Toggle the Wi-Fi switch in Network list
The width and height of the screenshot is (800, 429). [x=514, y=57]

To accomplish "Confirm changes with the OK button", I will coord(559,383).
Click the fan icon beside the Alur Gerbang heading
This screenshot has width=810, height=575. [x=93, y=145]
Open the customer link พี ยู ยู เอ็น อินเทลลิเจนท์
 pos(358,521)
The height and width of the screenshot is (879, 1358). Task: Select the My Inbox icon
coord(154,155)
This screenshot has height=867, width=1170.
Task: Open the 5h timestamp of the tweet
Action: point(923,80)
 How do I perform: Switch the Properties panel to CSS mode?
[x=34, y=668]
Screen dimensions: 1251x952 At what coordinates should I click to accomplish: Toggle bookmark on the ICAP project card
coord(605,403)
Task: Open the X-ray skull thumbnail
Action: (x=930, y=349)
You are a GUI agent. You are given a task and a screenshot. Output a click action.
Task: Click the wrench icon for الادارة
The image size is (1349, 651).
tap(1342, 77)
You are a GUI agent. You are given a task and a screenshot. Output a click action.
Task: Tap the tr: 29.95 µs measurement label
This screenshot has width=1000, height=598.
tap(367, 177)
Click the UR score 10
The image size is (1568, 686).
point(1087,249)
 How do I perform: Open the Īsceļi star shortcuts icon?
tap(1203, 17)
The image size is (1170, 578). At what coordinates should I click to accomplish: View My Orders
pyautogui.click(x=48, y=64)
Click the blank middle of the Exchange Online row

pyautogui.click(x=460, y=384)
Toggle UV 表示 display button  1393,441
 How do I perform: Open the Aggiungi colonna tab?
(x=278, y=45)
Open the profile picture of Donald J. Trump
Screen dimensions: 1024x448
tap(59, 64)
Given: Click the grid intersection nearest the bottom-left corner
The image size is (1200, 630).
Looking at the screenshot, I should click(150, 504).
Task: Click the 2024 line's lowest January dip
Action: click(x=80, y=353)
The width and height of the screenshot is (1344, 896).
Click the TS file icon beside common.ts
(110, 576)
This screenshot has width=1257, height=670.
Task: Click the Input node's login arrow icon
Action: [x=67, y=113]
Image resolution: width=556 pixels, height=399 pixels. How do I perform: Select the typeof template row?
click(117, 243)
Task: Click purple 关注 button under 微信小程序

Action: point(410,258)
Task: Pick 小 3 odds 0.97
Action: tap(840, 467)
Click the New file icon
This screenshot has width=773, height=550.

#####

What you are asked to do ::
Give the entries again in full, with nothing changed.

Answer for this exercise ::
Toggle the Wi-Fi switch in Network list
The width and height of the screenshot is (800, 429). [x=514, y=57]

To accomplish "Confirm changes with the OK button", I will coord(559,383).
Click the fan icon beside the Alur Gerbang heading
This screenshot has width=810, height=575. [x=93, y=145]
Open the customer link พี ยู ยู เอ็น อินเทลลิเจนท์
 pos(358,521)
The height and width of the screenshot is (879, 1358). Task: Select the My Inbox icon
coord(154,155)
This screenshot has height=867, width=1170.
Task: Open the 5h timestamp of the tweet
Action: point(923,80)
 How do I perform: Switch the Properties panel to CSS mode?
[x=34, y=668]
Screen dimensions: 1251x952 At what coordinates should I click to accomplish: Toggle bookmark on the ICAP project card
coord(605,403)
Task: Open the X-ray skull thumbnail
Action: (x=930, y=349)
You are a GUI agent. You are given a task and a screenshot. Output a click action.
Task: Click the wrench icon for الادارة
The image size is (1349, 651).
tap(1342, 77)
You are a GUI agent. You are given a task and a screenshot. Output a click action.
Task: Tap the tr: 29.95 µs measurement label
This screenshot has width=1000, height=598.
tap(367, 177)
Click the UR score 10
The image size is (1568, 686).
point(1087,249)
 How do I perform: Open the Īsceļi star shortcuts icon?
tap(1203, 17)
The image size is (1170, 578). At what coordinates should I click to accomplish: View My Orders
pyautogui.click(x=48, y=64)
Click the blank middle of the Exchange Online row

pyautogui.click(x=460, y=384)
Toggle UV 表示 display button  1393,441
 How do I perform: Open the Aggiungi colonna tab?
(x=278, y=45)
Open the profile picture of Donald J. Trump
Screen dimensions: 1024x448
tap(59, 64)
Given: Click the grid intersection nearest the bottom-left corner
The image size is (1200, 630).
Looking at the screenshot, I should click(150, 504).
Task: Click the 2024 line's lowest January dip
Action: click(x=80, y=353)
The width and height of the screenshot is (1344, 896).
Click the TS file icon beside common.ts
(110, 576)
This screenshot has width=1257, height=670.
Task: Click the Input node's login arrow icon
Action: [x=67, y=113]
Image resolution: width=556 pixels, height=399 pixels. How do I perform: Select the typeof template row?
click(117, 243)
Task: Click purple 关注 button under 微信小程序

Action: point(410,258)
Task: Pick 小 3 odds 0.97
Action: tap(840, 467)
Click the New file icon
This screenshot has width=773, height=550.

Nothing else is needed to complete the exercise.